EXERCISE PROMPT: A word-for-word transcription of the data below is required.
┄┄┄┄┄┄┄┄┄┄┄┄┄┄┄┄┄┄┄┄
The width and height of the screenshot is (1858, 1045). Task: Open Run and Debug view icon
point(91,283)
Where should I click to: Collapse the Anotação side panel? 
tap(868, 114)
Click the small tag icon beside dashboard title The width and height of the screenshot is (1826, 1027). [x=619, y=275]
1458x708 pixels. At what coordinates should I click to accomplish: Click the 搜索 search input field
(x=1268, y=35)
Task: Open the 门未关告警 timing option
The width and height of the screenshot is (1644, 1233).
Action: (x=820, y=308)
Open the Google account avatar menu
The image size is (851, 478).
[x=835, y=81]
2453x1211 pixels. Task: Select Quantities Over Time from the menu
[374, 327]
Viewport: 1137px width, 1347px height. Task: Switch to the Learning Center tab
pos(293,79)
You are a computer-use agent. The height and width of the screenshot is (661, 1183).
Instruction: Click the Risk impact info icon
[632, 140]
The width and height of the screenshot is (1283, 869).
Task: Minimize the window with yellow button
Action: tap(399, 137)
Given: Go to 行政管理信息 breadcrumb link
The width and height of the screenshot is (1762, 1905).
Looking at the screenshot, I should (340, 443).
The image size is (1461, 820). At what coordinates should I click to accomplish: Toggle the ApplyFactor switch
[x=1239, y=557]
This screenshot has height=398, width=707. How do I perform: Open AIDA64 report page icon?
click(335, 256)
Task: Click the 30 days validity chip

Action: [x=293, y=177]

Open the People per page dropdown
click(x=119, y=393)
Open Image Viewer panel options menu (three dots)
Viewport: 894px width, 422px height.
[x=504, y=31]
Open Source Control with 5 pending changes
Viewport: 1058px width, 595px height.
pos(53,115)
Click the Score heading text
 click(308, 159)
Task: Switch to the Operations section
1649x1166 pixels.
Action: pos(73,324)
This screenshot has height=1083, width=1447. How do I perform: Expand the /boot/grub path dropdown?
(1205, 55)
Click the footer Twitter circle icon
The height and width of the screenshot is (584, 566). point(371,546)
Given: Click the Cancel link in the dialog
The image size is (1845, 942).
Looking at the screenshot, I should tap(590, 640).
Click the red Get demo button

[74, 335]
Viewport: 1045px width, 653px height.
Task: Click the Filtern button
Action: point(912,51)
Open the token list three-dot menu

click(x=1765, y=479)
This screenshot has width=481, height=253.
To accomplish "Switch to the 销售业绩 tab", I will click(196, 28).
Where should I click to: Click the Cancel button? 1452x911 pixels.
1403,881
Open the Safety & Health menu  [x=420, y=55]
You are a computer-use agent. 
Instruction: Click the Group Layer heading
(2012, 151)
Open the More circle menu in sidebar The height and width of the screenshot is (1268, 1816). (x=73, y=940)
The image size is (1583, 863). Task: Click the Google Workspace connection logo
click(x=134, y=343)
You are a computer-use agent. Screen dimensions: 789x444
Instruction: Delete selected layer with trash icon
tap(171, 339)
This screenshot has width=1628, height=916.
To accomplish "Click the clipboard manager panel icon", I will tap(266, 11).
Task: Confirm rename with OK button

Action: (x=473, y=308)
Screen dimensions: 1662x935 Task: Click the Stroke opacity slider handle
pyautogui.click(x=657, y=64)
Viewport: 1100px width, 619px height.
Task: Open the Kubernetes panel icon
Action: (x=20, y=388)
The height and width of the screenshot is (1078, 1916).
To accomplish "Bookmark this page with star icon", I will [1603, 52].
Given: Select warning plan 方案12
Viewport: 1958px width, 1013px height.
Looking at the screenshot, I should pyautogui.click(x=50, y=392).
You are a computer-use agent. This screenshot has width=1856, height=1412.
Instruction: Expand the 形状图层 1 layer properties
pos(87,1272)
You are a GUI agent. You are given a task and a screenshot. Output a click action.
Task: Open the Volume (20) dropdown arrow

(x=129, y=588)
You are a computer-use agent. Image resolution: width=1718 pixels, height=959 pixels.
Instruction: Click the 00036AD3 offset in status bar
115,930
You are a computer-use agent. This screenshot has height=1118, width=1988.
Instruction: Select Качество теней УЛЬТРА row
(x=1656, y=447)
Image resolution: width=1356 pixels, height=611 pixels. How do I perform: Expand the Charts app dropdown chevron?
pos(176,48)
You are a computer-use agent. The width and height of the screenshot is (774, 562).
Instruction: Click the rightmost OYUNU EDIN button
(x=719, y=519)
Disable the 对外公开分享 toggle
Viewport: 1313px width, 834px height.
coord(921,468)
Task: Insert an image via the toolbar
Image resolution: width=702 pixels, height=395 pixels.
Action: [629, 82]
┄┄┄┄┄┄┄┄┄┄┄┄┄┄┄┄┄┄┄┄
TASK RESPONSE:
The width and height of the screenshot is (1858, 1045). Task: Open Run and Debug view icon
point(91,283)
Where should I click to: Collapse the Anotação side panel? 
tap(868, 114)
Click the small tag icon beside dashboard title The width and height of the screenshot is (1826, 1027). [x=619, y=275]
1458x708 pixels. At what coordinates should I click to accomplish: Click the 搜索 search input field
(x=1268, y=35)
Task: Open the 门未关告警 timing option
The width and height of the screenshot is (1644, 1233).
Action: (x=820, y=308)
Open the Google account avatar menu
The image size is (851, 478).
[x=835, y=81]
2453x1211 pixels. Task: Select Quantities Over Time from the menu
[374, 327]
Viewport: 1137px width, 1347px height. Task: Switch to the Learning Center tab
pos(293,79)
You are a computer-use agent. The height and width of the screenshot is (661, 1183).
Instruction: Click the Risk impact info icon
[632, 140]
The width and height of the screenshot is (1283, 869).
Task: Minimize the window with yellow button
Action: tap(399, 137)
Given: Go to 行政管理信息 breadcrumb link
The width and height of the screenshot is (1762, 1905).
Looking at the screenshot, I should (340, 443).
The image size is (1461, 820). At what coordinates should I click to accomplish: Toggle the ApplyFactor switch
[x=1239, y=557]
This screenshot has height=398, width=707. How do I perform: Open AIDA64 report page icon?
click(335, 256)
Task: Click the 30 days validity chip

Action: [x=293, y=177]

Open the People per page dropdown
click(x=119, y=393)
Open Image Viewer panel options menu (three dots)
Viewport: 894px width, 422px height.
[x=504, y=31]
Open Source Control with 5 pending changes
Viewport: 1058px width, 595px height.
pos(53,115)
Click the Score heading text
 click(308, 159)
Task: Switch to the Operations section
1649x1166 pixels.
Action: pos(73,324)
This screenshot has height=1083, width=1447. How do I perform: Expand the /boot/grub path dropdown?
(1205, 55)
Click the footer Twitter circle icon
The height and width of the screenshot is (584, 566). point(371,546)
Given: Click the Cancel link in the dialog
The image size is (1845, 942).
Looking at the screenshot, I should tap(590, 640).
Click the red Get demo button

[74, 335]
Viewport: 1045px width, 653px height.
Task: Click the Filtern button
Action: point(912,51)
Open the token list three-dot menu

click(x=1765, y=479)
This screenshot has width=481, height=253.
To accomplish "Switch to the 销售业绩 tab", I will click(196, 28).
Where should I click to: Click the Cancel button? 1452x911 pixels.
1403,881
Open the Safety & Health menu  [x=420, y=55]
You are a computer-use agent. 
Instruction: Click the Group Layer heading
(2012, 151)
Open the More circle menu in sidebar The height and width of the screenshot is (1268, 1816). (x=73, y=940)
The image size is (1583, 863). Task: Click the Google Workspace connection logo
click(x=134, y=343)
You are a computer-use agent. Screen dimensions: 789x444
Instruction: Delete selected layer with trash icon
tap(171, 339)
This screenshot has width=1628, height=916.
To accomplish "Click the clipboard manager panel icon", I will tap(266, 11).
Task: Confirm rename with OK button

Action: (x=473, y=308)
Screen dimensions: 1662x935 Task: Click the Stroke opacity slider handle
pyautogui.click(x=657, y=64)
Viewport: 1100px width, 619px height.
Task: Open the Kubernetes panel icon
Action: (x=20, y=388)
The height and width of the screenshot is (1078, 1916).
To accomplish "Bookmark this page with star icon", I will [1603, 52].
Given: Select warning plan 方案12
Viewport: 1958px width, 1013px height.
Looking at the screenshot, I should pyautogui.click(x=50, y=392).
You are a computer-use agent. This screenshot has width=1856, height=1412.
Instruction: Expand the 形状图层 1 layer properties
pos(87,1272)
You are a GUI agent. You are given a task and a screenshot. Output a click action.
Task: Open the Volume (20) dropdown arrow

(x=129, y=588)
You are a computer-use agent. Image resolution: width=1718 pixels, height=959 pixels.
Instruction: Click the 00036AD3 offset in status bar
115,930
You are a computer-use agent. This screenshot has height=1118, width=1988.
Instruction: Select Качество теней УЛЬТРА row
(x=1656, y=447)
Image resolution: width=1356 pixels, height=611 pixels. How do I perform: Expand the Charts app dropdown chevron?
pos(176,48)
You are a computer-use agent. The width and height of the screenshot is (774, 562).
Instruction: Click the rightmost OYUNU EDIN button
(x=719, y=519)
Disable the 对外公开分享 toggle
Viewport: 1313px width, 834px height.
coord(921,468)
Task: Insert an image via the toolbar
Image resolution: width=702 pixels, height=395 pixels.
Action: [629, 82]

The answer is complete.